**Provided text:**

===============

Apparently, Belief in Evolution Makes You a Minority Figure:
[Via Genome Technology Online Current Issue]

What a day for creation theory. John Lynch at Stranger Fruit blogs about the latest results of a Gallup poll on political leaning and belief in creation, intelligent design, or evolution. Republicans emerged with 60 percent believing in creationism, 32 percent believing in ID, and just 4 percent believing in no-strings-attached evolution. Democrats were an even split on creationism and ID (38 and 39 percent, respectively), with 17 percent opting for evolution. Independents had the highest rate of belief in evolution — 19 percent — but still had 40 percent opting for creationism and 36 percent for ID.

While we’re on the subject, members of the American Society of Plant Biologists are urging Louisiana Governor Bobby Jindal to veto the creation-in-the-classroom bill that’s on his desk. Pamela Ronald includes the full text of the letter at her Tomorrow’s Table blog.

I was really depressed by this until I actually looked at the data, something worth doing. It is even more depressing. They asked “which comes closest to your views:

  1. Humans developed over millions of years, God guided
  2. Humans developed over millions of years, God had no part
  3. God created humans as is within the last 10,000 years.

===============

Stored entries
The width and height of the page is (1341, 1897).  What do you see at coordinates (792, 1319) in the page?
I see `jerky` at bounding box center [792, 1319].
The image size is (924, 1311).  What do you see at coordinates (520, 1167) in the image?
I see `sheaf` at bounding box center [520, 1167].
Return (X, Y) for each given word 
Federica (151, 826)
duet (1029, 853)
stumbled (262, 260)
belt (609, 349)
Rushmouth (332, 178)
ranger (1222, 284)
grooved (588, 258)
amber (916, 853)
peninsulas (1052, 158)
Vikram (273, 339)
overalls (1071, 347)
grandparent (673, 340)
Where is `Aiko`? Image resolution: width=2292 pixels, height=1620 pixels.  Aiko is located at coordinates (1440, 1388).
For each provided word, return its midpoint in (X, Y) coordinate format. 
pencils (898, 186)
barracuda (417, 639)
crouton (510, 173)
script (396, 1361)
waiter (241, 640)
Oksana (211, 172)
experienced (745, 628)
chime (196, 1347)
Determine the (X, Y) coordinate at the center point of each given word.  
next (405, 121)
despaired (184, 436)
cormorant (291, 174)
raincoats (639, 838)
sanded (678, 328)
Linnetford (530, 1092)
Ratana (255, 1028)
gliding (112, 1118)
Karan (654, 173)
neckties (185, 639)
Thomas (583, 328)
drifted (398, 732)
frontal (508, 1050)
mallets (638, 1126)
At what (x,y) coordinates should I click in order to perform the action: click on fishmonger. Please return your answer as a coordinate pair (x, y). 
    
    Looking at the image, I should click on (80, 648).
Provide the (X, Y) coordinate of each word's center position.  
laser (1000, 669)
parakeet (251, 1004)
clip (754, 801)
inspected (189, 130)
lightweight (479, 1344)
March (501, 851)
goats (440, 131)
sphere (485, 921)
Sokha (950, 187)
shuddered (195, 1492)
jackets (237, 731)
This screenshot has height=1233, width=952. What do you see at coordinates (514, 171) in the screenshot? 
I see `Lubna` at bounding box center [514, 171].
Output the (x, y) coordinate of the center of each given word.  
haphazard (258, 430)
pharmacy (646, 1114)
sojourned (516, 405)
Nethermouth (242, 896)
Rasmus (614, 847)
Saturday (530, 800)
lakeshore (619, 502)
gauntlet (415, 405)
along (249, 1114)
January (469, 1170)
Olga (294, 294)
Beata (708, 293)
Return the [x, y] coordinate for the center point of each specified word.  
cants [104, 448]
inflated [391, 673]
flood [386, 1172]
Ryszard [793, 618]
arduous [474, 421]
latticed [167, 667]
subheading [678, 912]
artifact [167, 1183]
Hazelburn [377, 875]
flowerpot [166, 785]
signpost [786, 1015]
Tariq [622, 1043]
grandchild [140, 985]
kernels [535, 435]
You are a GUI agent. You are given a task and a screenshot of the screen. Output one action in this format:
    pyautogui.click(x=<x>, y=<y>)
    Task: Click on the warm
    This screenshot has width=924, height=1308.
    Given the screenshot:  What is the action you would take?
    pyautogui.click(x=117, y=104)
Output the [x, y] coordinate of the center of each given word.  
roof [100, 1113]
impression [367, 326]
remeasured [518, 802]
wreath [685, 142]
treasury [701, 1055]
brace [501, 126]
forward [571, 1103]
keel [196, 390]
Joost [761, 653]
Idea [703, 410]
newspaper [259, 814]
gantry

===============

**Assignment:**
Reproduce the passage on belief in evolution, starting with "Apparently, Belief in" and going on through "percent for ID.", substituting "Gallup survey" for "Gallup poll". The entries are not required for the work that follows.

**Solution to this exercise:**
Apparently, Belief in Evolution Makes You a Minority Figure:
[Via Genome Technology Online Current Issue]

What a day for creation theory. John Lynch at Stranger Fruit blogs about the latest results of a Gallup survey on political leaning and belief in creation, intelligent design, or evolution. Republicans emerged with 60 percent believing in creationism, 32 percent believing in ID, and just 4 percent believing in no-strings-attached evolution. Democrats were an even split on creationism and ID (38 and 39 percent, respectively), with 17 percent opting for evolution. Independents had the highest rate of belief in evolution — 19 percent — but still had 40 percent opting for creationism and 36 percent for ID.